I’ve tried to avoid Tsing Loh’s articles just because they are so damn depressing. Weil’s piece was fascinating in that trainwreck way, when people air their dirty laundry, and there’s nothing dirtier than sex and love. (Everything else flows from there.) But Tsing Loh’s piece that’s the subject of Brown’s post suffers from the fact that it’s ALL ABOUT HER—a problem with lots of opinion “journalism” today, falling into bloggy traps. She has some good criticism, some interesting larger points (sussed out by Brown), but most of it is long and way too self-involved for a feature in the Atlantic. And it’s supposed to be a review! Please.But every time I read these sorts of things—this, or Tsing Loh’s last Atlantic article, about her affair and divorce; Elizabeth Weil’s New York Times Magazine article about working on her marriage, and all the bloggy disccusions around it; books like Against Love and A Vindication of Love, both railing against modern “companionate” marriages in their own way; all these late-boomer and Gen X women at once enchanted and neurotic and furious with our current exemplars of marriage or motherhood or monogamy—I am left wondering (and depressed) about what fights we Gen Y (and beyond) women will face in this realm. So much of the current angst seems to be a reaction to the 1970s woman’s reaction to the 1950s woman’s lifestyle/dilemna/ideal … it frustrates me. I’m tired of those battles; they seem silly and cliched and obvious.

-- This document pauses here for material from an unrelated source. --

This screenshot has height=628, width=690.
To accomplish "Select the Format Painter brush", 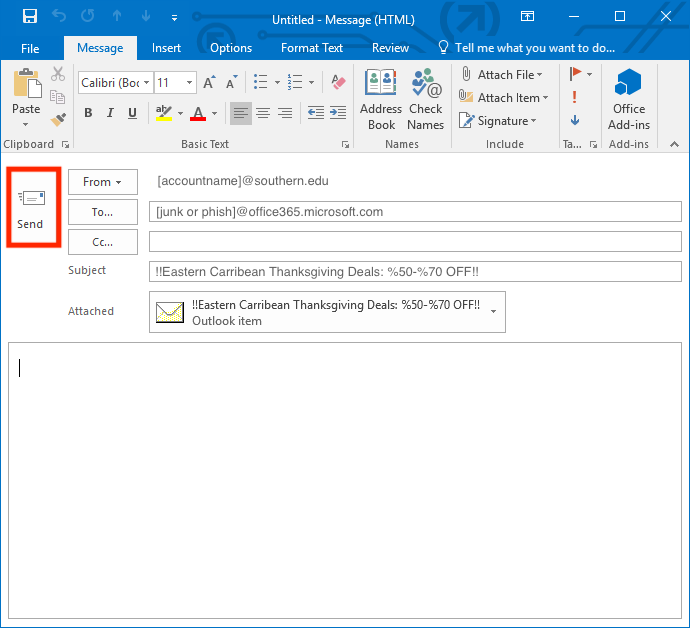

But our battles are going to have to be a reaction to these. Or a backlash. And what will that look like? All I know, when I read these things, is that I don’t want to be any of the women in these essays. I don’t want their problems, don’t want their lives. I wonder how they possibly got there, and then can see myself getting there. I think the avoidance of all that will all be so simple, but then they, as women in the 70s and 80s, probably thought the same thing about that 1950s woman.
But Brown’s got the real point, something that I think of whenever I read an article of that type: I sure as hell don’t want to be any of those women…but I could so very easily fall into that trap, as could many of my friends. Ugh.
But quote of the day goes to Tsing Loh for this:
To be a mother—even simply to be a woman—in today’s world is to be made exhausted and resentful by a role or set of roles that we don’t recall deliberately choosing.Somehow we always end up falling into something. Sometimes our situations demand that we fulfill some role or archetype that we don’t want. We don’t rebel enough.